## Task input

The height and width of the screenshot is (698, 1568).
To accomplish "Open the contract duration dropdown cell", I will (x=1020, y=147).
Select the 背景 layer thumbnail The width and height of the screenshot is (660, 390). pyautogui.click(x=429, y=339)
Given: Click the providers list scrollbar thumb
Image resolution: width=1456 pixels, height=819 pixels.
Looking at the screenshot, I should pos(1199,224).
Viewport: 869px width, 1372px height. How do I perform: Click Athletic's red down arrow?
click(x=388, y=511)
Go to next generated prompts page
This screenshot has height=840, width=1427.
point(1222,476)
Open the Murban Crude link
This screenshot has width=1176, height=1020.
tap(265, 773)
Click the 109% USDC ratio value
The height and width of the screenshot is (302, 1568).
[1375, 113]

## The problem
Retype all of the lines shown above, keeping each one exact.

## Final answer
The height and width of the screenshot is (698, 1568).
To accomplish "Open the contract duration dropdown cell", I will (x=1020, y=147).
Select the 背景 layer thumbnail The width and height of the screenshot is (660, 390). pyautogui.click(x=429, y=339)
Given: Click the providers list scrollbar thumb
Image resolution: width=1456 pixels, height=819 pixels.
Looking at the screenshot, I should pos(1199,224).
Viewport: 869px width, 1372px height. How do I perform: Click Athletic's red down arrow?
click(x=388, y=511)
Go to next generated prompts page
This screenshot has height=840, width=1427.
point(1222,476)
Open the Murban Crude link
This screenshot has width=1176, height=1020.
tap(265, 773)
Click the 109% USDC ratio value
The height and width of the screenshot is (302, 1568).
[1375, 113]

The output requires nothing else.